Cattle Today

Cattle Today



by: Jerry Welch

May 12, 2008 -- For your information (FYI) the three most influential markets on the board in my view are, bonds, crude oil and corn. Each can have an enormous impact on related markets or the economy as a whole, under the right circumstances. Bonds are interest rates which impact the value of the dollar while slowing or accelerating the economy. Crude oil is energy and we all understand clearly the impact it can have on the consumer spending habits. And corn, which has always been a feed and food has now has become a fuel.

This week ended with crude oil and corn prices rising to new all time highs as values are moving in lock step. A year ago, a debate raged whether or not crude oil would rise to $100 a barrel. It ended today, at $126 a barrel with one widely follow firm forecasting $200 a barrel within a year. Corn prices, thanks to a USDA report show supplies falling to their lowest levels in 13 years, hit record levels, up 75 percent in a year. Adding fuel (no pun intended) to the fire under corn prices was the USDA announcing that the US bio fuel industry would consume one third of the nations corn crop this season, up 22 percent from a year ago with the total coming to four billion bushels. An analyst with Iowa Grain Company in Chicago said, "record high oil prices are pushing demand for alternative fuels. And in the US, alternative fuel means corn based ethanol. The situation is dangerously tight."

By describing the situation as "dangerously tight" the analyst is pointing out that ending supplies of corn for the 2008/09 growing season are historically low. According to the USDA, corn stocks are now pegged at 620 million bushels, half of a year ago and only slightly above pipeline supplies. If the USDA is correct, a yield loss of only one to two bushels an acre this growing season will push supplies below pipeline requirements. If so, prices will quickly embark on a demand rationing rally. A violent one, no doubt.

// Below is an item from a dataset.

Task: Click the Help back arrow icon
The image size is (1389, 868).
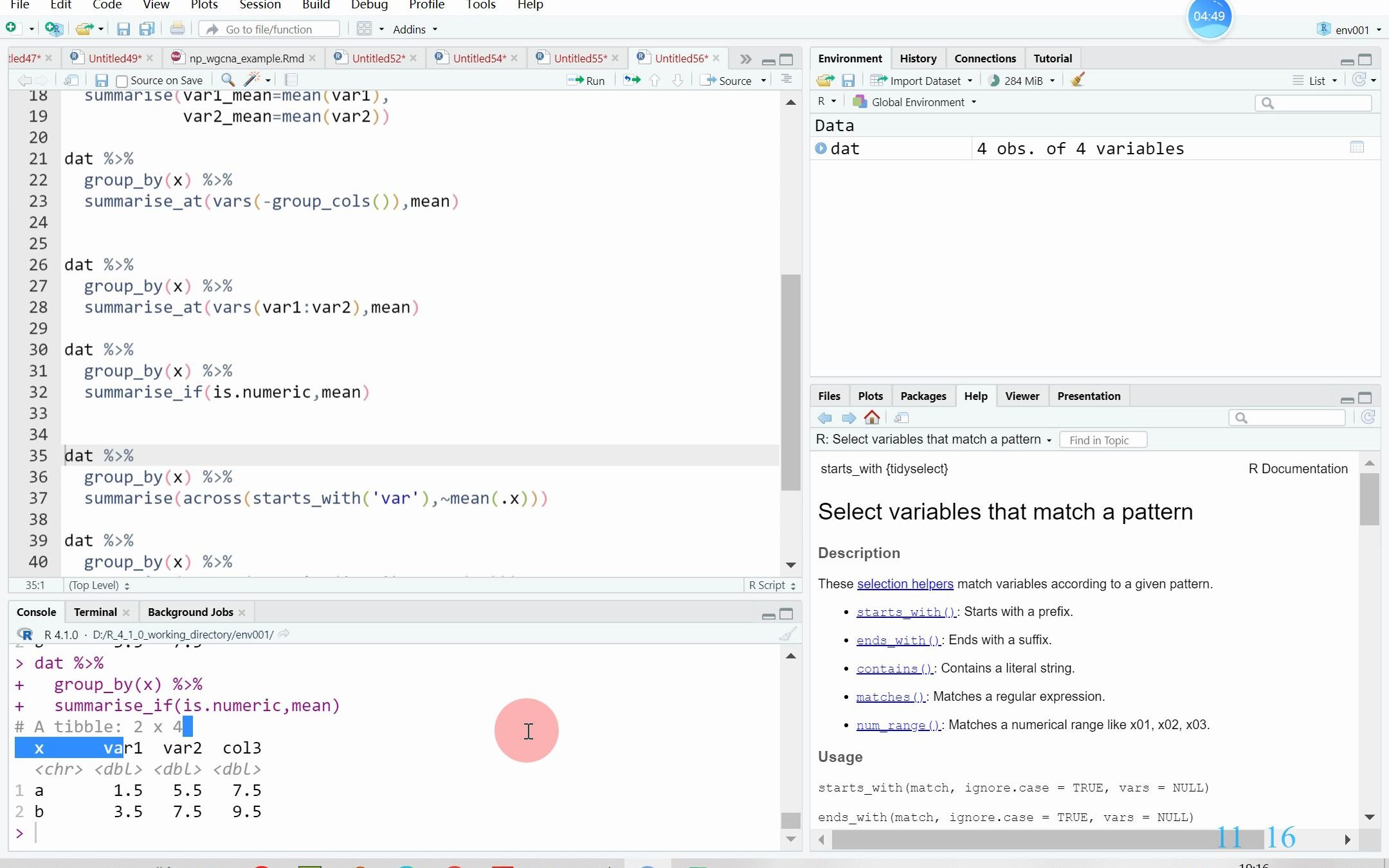Action: (x=825, y=418)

Adding to the bullish outlook for corn is the equally bullish situation facing soybean prices. The USDA shocked the trade when it lowered ending stocks of soybeans for the 2008/09 season. For the '07/ '08 season stocks were so tight that nearby futures came within five cents of $16 a bushel. And despite an estimated increase of 10 to 11 million acres for soybeans this year, the balance sheet remains at a historically tight level.

Thus, as we enter the growing season for corn and soybeans, supplies of both are razor thin when compared to any historic measure. That means Mother Nature holds the key to prices. Adverse conditions in July when the corn crop pollinates or August when the soybean crop flowers will lead to a yield loss. A yield loss for either crop that further lowers ending stocks and will take the lid on prices for corn and soybean as well as a host of other related commodity markets.

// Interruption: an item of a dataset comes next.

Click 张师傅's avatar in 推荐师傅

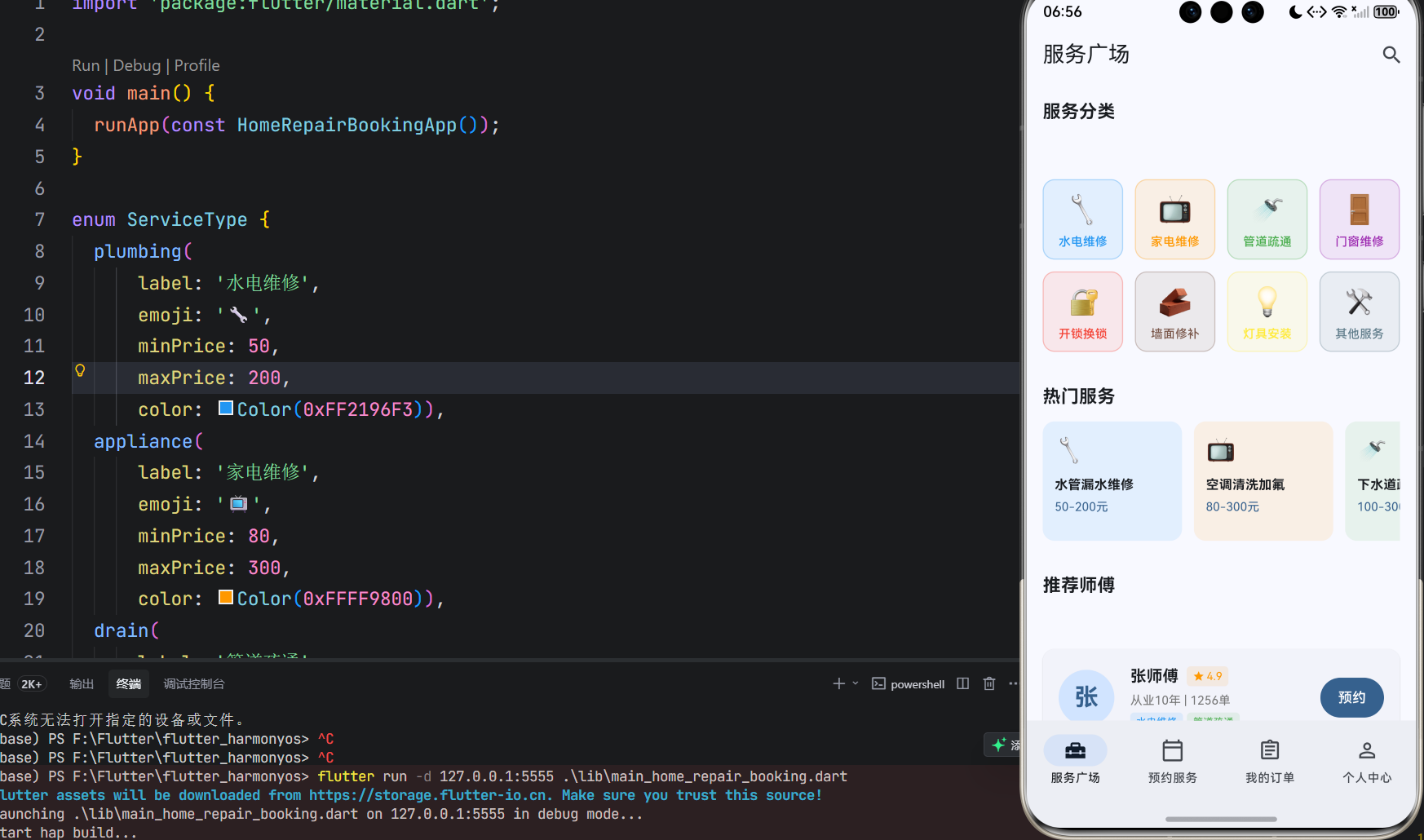(1086, 697)
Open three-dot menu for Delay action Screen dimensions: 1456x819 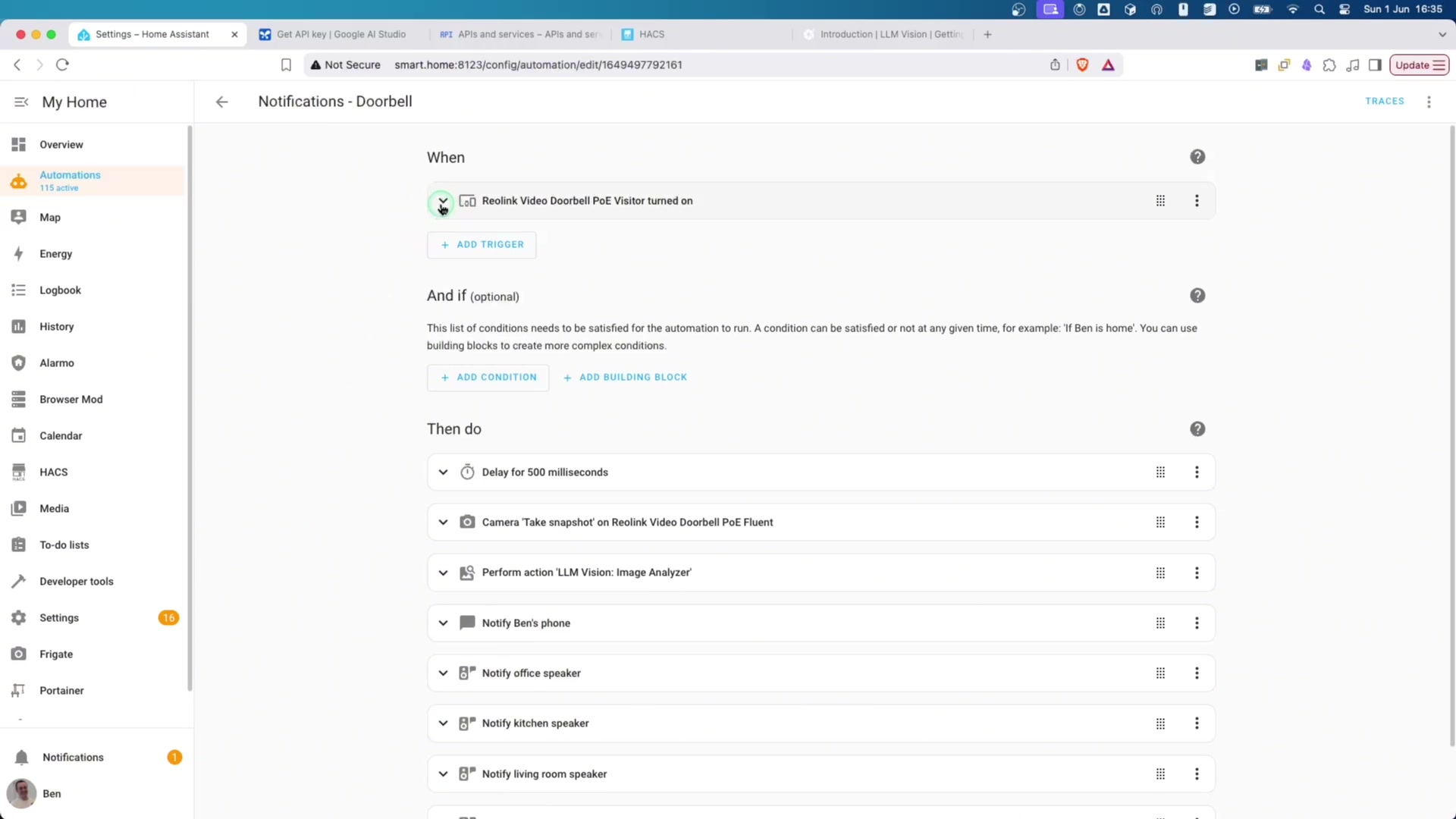coord(1197,472)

There is no way out of the current bind the world faces with grain and livestock prices. Global demand and in particular from Asia for food, fuel and feed will not run its course for years. Add to that bullish scenario problems brought on by Mother Nature and you have the makings of a gargantuan bull market for grain and livestock prices that has a long way to run. A long way.

The livestock complex was no shrinking violet this week. Distant month cattle and hog prices rose to all time historic highs, following the strength seen with corn and crude oil values. And finally, cattle prices "broke to the upside," literally taking the lid off the market as I have been forecasting for some time. The cattle market is finally coming into its own!

Fundamentally, beef production is peaking while demand perking up nicely. Generally, that sparks a rally by itself. But in the case of the cattle market, there is no quick fix for higher prices. Due to the breeding cycle for cattle it will be at least two more years before a rise in production will be seen. And here is the rub; a rise in beef (and pork production) somewhere, "down the road" is based on the loosey-goosey assumption that corn and other feed grain prices will not continue upward. If grain prices rise further, there is no guarantee that livestock producers will feel to urge to increase the size of their herds. That's the rub!

For your information (FYI) the grain markets are not likely to cool off anytime soon. The battle between those that want grains for food, feed and fuel is far from over.

Also, FYI; FYF (fill your freezer!) as soon as possible. The era of cheap meat is over. It's done. You can stick a fork in it. To reiterate: FYF and do it now!

(The information in this article is the opinion of Commodity Insight's Jerry Welch and subject to change without notice.)